People can appoint someone with power of attorney, says Deb Barnes, administrator of Parker Oaks Communities, a nursing home in Winnebago. Power of attorney grants the named person the ability to take care of finances or medical decisions for the other person.
"You must make sure it's someone you absolutely trust," Barnes said. "That person has access to bank accounts and has the same rights you do over your accounts and business. They can withdraw money just like you do."
The time to talk about signing a power of attorney is before it's needed, says Cami Hafner, volunteer coordinator for Interfaith Caregivers, where she works with the elderly. Bring it up when parents are still healthy and of sound mind.
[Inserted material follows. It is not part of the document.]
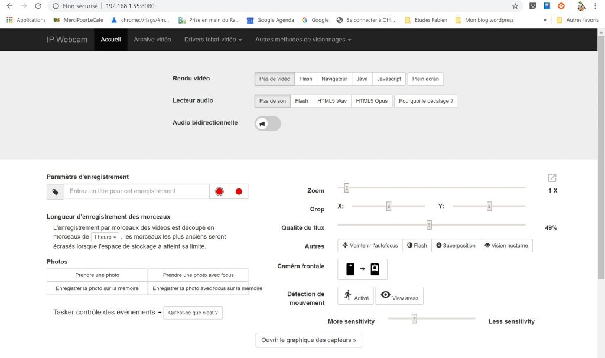Click Prendre une photo avec focus
605x358 pixels.
point(198,275)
If it helps, present it as an emergency problem, like who would take care of things if you were in a car crash and unconscious for a week? Having one in place is peace of mind.
"If a power of attorney is already in place, you don't have to worry," Hafner said.
A power of attorney can be tailored to the specific needs and wishes of the people involved and can be changed at the discretion of the one it serves, but a guardianship is not so flexible.
Appointing a guardian is done by the court, usually when a person is deemed no longer competent, Barnes said.
"A power of attorney doesn't take any rights away from you, [it] just gives someone the same rights as you," Barnes said. "Guardianship takes all rights away from you, so you can no longer make those decisions."